>>>

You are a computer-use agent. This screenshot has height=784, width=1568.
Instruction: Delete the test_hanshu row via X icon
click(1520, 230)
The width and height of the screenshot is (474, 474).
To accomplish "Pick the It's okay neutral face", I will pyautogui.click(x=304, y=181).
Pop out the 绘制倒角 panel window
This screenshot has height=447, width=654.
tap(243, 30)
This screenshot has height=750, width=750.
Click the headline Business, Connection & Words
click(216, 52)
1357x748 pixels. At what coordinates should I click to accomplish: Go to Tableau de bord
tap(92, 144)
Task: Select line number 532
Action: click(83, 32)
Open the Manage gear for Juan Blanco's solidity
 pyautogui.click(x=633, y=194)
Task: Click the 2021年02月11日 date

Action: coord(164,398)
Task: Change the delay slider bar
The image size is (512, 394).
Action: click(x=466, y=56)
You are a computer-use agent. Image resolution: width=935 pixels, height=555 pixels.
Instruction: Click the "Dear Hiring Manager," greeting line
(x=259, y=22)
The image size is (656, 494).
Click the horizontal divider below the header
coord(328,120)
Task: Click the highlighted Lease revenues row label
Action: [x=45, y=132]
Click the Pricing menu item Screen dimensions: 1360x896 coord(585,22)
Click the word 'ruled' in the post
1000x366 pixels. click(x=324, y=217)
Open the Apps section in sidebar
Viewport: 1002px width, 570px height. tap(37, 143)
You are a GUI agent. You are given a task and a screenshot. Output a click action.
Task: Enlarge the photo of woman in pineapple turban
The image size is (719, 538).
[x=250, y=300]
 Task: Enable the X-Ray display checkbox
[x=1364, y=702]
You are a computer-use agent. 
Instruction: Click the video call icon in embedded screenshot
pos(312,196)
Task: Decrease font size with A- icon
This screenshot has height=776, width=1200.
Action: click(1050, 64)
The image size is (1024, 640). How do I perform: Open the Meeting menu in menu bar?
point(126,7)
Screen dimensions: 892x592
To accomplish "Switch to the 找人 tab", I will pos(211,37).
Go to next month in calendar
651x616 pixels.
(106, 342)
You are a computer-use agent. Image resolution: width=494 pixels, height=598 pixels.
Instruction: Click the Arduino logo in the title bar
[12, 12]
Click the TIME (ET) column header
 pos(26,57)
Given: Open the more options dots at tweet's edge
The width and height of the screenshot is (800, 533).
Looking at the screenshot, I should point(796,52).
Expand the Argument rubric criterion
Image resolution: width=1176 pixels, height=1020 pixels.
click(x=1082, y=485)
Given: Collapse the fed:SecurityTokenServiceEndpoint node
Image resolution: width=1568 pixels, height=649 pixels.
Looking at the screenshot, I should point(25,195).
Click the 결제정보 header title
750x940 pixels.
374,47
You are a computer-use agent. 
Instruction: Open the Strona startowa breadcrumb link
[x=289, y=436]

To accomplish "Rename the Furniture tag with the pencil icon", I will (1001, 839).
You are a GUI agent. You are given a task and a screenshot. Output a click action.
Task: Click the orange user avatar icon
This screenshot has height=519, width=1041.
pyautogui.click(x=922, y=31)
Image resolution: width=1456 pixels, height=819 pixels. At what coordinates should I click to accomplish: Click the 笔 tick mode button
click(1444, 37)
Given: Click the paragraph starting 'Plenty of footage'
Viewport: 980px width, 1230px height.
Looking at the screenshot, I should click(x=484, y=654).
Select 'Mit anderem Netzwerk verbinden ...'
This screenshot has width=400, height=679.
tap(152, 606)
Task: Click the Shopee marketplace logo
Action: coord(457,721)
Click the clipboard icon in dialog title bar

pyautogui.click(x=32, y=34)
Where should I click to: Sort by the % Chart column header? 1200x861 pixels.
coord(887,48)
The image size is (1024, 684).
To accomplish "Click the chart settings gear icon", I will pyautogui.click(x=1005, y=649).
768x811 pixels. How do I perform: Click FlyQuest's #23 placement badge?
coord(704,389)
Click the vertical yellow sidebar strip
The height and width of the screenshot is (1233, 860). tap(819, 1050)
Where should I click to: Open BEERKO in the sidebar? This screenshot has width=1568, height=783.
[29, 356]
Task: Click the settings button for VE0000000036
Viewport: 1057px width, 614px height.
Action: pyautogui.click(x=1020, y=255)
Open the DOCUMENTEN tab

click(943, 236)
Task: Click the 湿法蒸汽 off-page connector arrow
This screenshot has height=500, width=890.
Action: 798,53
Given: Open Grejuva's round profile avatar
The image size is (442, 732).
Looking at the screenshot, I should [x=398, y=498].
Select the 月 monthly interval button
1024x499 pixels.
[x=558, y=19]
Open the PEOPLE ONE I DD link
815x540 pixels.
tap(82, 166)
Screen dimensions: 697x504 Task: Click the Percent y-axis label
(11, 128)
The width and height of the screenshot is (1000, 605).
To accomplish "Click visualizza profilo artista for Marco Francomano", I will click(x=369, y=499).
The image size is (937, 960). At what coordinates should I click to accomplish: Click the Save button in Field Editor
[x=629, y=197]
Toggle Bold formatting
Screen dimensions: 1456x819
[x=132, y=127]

<<<

*Exercise objective*
Every entry shown above should be transcribed without alteration.

*Answer section*
You are a computer-use agent. This screenshot has height=784, width=1568.
Instruction: Delete the test_hanshu row via X icon
click(1520, 230)
The width and height of the screenshot is (474, 474).
To accomplish "Pick the It's okay neutral face", I will pyautogui.click(x=304, y=181).
Pop out the 绘制倒角 panel window
This screenshot has height=447, width=654.
tap(243, 30)
This screenshot has height=750, width=750.
Click the headline Business, Connection & Words
click(216, 52)
1357x748 pixels. At what coordinates should I click to accomplish: Go to Tableau de bord
tap(92, 144)
Task: Select line number 532
Action: click(83, 32)
Open the Manage gear for Juan Blanco's solidity
 pyautogui.click(x=633, y=194)
Task: Click the 2021年02月11日 date

Action: coord(164,398)
Task: Change the delay slider bar
The image size is (512, 394).
Action: click(x=466, y=56)
You are a computer-use agent. Image resolution: width=935 pixels, height=555 pixels.
Instruction: Click the "Dear Hiring Manager," greeting line
(x=259, y=22)
The image size is (656, 494).
Click the horizontal divider below the header
coord(328,120)
Task: Click the highlighted Lease revenues row label
Action: [x=45, y=132]
Click the Pricing menu item Screen dimensions: 1360x896 coord(585,22)
Click the word 'ruled' in the post
1000x366 pixels. click(x=324, y=217)
Open the Apps section in sidebar
Viewport: 1002px width, 570px height. tap(37, 143)
You are a GUI agent. You are given a task and a screenshot. Output a click action.
Task: Enlarge the photo of woman in pineapple turban
The image size is (719, 538).
[x=250, y=300]
 Task: Enable the X-Ray display checkbox
[x=1364, y=702]
You are a computer-use agent. 
Instruction: Click the video call icon in embedded screenshot
pos(312,196)
Task: Decrease font size with A- icon
This screenshot has height=776, width=1200.
Action: click(1050, 64)
The image size is (1024, 640). How do I perform: Open the Meeting menu in menu bar?
point(126,7)
Screen dimensions: 892x592
To accomplish "Switch to the 找人 tab", I will pos(211,37).
Go to next month in calendar
651x616 pixels.
(106, 342)
You are a computer-use agent. Image resolution: width=494 pixels, height=598 pixels.
Instruction: Click the Arduino logo in the title bar
[12, 12]
Click the TIME (ET) column header
 pos(26,57)
Given: Open the more options dots at tweet's edge
The width and height of the screenshot is (800, 533).
Looking at the screenshot, I should point(796,52).
Expand the Argument rubric criterion
Image resolution: width=1176 pixels, height=1020 pixels.
click(x=1082, y=485)
Given: Collapse the fed:SecurityTokenServiceEndpoint node
Image resolution: width=1568 pixels, height=649 pixels.
Looking at the screenshot, I should point(25,195).
Click the 결제정보 header title
750x940 pixels.
374,47
You are a computer-use agent. 
Instruction: Open the Strona startowa breadcrumb link
[x=289, y=436]

To accomplish "Rename the Furniture tag with the pencil icon", I will (1001, 839).
You are a GUI agent. You are given a task and a screenshot. Output a click action.
Task: Click the orange user avatar icon
This screenshot has height=519, width=1041.
pyautogui.click(x=922, y=31)
Image resolution: width=1456 pixels, height=819 pixels. At what coordinates should I click to accomplish: Click the 笔 tick mode button
click(1444, 37)
Given: Click the paragraph starting 'Plenty of footage'
Viewport: 980px width, 1230px height.
Looking at the screenshot, I should click(x=484, y=654).
Select 'Mit anderem Netzwerk verbinden ...'
This screenshot has width=400, height=679.
tap(152, 606)
Task: Click the Shopee marketplace logo
Action: coord(457,721)
Click the clipboard icon in dialog title bar

pyautogui.click(x=32, y=34)
Where should I click to: Sort by the % Chart column header? 1200x861 pixels.
coord(887,48)
The image size is (1024, 684).
To accomplish "Click the chart settings gear icon", I will pyautogui.click(x=1005, y=649).
768x811 pixels. How do I perform: Click FlyQuest's #23 placement badge?
coord(704,389)
Click the vertical yellow sidebar strip
The height and width of the screenshot is (1233, 860). tap(819, 1050)
Where should I click to: Open BEERKO in the sidebar? This screenshot has width=1568, height=783.
[29, 356]
Task: Click the settings button for VE0000000036
Viewport: 1057px width, 614px height.
Action: pyautogui.click(x=1020, y=255)
Open the DOCUMENTEN tab

click(943, 236)
Task: Click the 湿法蒸汽 off-page connector arrow
This screenshot has height=500, width=890.
Action: 798,53
Given: Open Grejuva's round profile avatar
The image size is (442, 732).
Looking at the screenshot, I should [x=398, y=498].
Select the 月 monthly interval button
1024x499 pixels.
[x=558, y=19]
Open the PEOPLE ONE I DD link
815x540 pixels.
tap(82, 166)
Screen dimensions: 697x504 Task: Click the Percent y-axis label
(11, 128)
The width and height of the screenshot is (1000, 605).
To accomplish "Click visualizza profilo artista for Marco Francomano", I will click(x=369, y=499).
The image size is (937, 960). At what coordinates should I click to accomplish: Click the Save button in Field Editor
[x=629, y=197]
Toggle Bold formatting
Screen dimensions: 1456x819
[x=132, y=127]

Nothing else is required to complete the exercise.